MaveDB: database to aid research into genetic causes of disease

Posted: 5 November 2019 | | No comments yet

Researchers in Australia and the US have launched the first open-source database detailing genetic variants that impact human health and disease.

MaveDB image

First of its kind database MaveDB holds datasets from experiments – called multiplex assays of variant effect (MAVEs) – that systematically measure the impact of thousands of individual sequence variants on a gene’s function.

These experiments can provide valuable information about which proteins are produced by that gene function; how variants in that gene may contribute to disease; and how to engineer synthetic versions of naturally occurring proteins that are more effective than the original protein.

MaveDB is the first publicly accessible database for this data and its development was led by Dr Alan Rubin from the Walter and Eliza Hall Institute, Australia; Associate Professor Douglas Fowler from the University of Washington, US; and Professor Frederick Roth from the University of Toronto, Canada.

MAVEs progress understanding of gene function

MAVEs have revolutionised researchers’ ability to understand gene functions and their roles in disease, Dr Rubin said.

“In the past, researchers had to focus on a handful of changes in a gene to understand its function,” he said. “It was too complex to generate the data from an exhaustive scan of variants of a gene that might be hundreds or thousands of bases in length.
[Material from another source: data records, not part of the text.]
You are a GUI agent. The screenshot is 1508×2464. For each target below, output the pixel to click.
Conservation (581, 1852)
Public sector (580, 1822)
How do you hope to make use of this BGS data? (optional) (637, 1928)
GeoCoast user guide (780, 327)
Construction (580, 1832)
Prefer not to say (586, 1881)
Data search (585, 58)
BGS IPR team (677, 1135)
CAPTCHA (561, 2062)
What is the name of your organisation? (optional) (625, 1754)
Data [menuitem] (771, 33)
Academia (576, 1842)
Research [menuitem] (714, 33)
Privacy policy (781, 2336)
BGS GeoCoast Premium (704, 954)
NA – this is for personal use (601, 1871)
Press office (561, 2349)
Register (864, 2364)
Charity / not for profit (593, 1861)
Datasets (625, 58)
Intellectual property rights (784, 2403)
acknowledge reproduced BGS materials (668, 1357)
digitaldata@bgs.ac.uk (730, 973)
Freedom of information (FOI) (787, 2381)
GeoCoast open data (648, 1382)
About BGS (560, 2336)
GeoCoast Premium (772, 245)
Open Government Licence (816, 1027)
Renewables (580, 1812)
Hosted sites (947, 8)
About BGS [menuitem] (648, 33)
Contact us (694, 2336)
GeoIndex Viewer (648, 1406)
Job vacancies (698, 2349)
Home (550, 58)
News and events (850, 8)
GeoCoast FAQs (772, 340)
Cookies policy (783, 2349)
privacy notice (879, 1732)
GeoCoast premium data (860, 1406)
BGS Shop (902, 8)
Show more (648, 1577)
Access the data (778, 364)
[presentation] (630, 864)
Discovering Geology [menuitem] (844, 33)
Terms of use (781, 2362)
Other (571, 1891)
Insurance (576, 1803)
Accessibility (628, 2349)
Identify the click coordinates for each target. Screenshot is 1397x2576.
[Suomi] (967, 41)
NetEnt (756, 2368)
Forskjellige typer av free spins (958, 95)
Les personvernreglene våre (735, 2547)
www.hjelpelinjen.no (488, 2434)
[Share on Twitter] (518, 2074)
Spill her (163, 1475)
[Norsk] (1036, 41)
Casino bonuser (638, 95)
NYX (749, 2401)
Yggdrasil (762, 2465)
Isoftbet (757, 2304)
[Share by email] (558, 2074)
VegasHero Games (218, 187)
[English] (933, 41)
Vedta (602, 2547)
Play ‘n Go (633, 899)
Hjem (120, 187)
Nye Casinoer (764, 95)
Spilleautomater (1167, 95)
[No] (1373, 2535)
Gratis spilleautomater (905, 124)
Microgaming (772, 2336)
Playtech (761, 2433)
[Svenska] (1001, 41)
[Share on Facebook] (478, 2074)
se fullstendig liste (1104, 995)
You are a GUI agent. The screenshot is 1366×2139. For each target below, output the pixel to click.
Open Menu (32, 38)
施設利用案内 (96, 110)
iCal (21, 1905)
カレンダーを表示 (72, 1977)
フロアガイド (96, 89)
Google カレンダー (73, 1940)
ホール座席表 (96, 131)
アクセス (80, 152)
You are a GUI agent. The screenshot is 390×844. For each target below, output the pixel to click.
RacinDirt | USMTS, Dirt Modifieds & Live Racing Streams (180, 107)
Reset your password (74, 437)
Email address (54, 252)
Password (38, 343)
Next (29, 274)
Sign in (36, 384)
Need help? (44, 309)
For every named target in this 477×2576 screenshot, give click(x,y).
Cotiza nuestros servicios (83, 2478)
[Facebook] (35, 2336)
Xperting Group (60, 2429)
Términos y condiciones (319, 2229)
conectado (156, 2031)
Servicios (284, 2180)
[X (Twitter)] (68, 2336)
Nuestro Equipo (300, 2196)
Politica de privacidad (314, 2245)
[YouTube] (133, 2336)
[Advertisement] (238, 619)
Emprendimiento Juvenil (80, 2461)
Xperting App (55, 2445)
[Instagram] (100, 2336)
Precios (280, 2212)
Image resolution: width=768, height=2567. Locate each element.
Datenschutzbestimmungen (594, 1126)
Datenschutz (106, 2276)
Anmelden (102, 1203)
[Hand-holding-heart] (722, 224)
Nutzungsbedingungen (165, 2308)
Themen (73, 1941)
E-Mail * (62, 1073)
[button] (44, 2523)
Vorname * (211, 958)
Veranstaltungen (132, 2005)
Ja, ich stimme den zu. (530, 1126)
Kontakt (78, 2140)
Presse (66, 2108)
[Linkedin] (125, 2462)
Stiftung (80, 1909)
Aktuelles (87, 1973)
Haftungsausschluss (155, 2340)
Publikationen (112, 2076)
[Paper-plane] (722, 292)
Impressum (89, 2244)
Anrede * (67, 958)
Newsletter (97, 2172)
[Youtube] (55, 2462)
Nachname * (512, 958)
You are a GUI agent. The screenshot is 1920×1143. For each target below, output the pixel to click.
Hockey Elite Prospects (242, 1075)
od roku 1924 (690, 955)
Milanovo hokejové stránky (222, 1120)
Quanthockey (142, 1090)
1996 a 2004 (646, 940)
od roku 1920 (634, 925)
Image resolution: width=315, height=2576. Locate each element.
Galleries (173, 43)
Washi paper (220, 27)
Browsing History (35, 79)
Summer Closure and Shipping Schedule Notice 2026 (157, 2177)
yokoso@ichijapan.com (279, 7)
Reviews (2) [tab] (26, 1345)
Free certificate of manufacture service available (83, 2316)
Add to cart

“The development of MAVEs provided a way for researchers to experimentally measure every single genetic change in a gene with its functional consequence. These assays can handle tens of thousands of genetic variants, allowing researchers to home in on the relevant changes and place them in context.”

Until now, MAVE data from experiments has existed in isolation, with data from individual studies uploaded to journal websites when research papers are published, or provided upon request to other researchers. 

“This made it hard for researchers to access the data of other groups, or even know that a particular MAVE experiment had been done. So it potentially hindered collaborations and the progress of genomics research,” Dr Rubin said.

“MaveDB makes it easier for scientists to share their datasets in a single location, using a flexible format that is applicable to multiple research fields, and enables other scientists to easily access this data to enhance their research. We’ve also ensured MaveDB can ‘talk’ to other databases to add an extra level of collaborative capacity.”

Visualising datasets with MaveVis

In addition to MaveDB, the team has also developed data visualisation software, called MaveVis, which facilitates better understanding and interpretation of MAVE experiments. 

“MaveVis provides an immediate and consistent display for MAVE data, including valuable annotations such as protein structure information, that will accelerate collaborative research,” Dr Rubin said. 

“We envision that as MaveDB becomes more widely used within the bioinformatics community, other applications will be added that provide new ways to visualise and interpret complex genomics data – leading to new discoveries that enhance biomedical research. This could underpin the development of new medicines, or the understanding of how a patient’s genomic variants contribute to a disease.”

MaveDB was described in Genome Biology.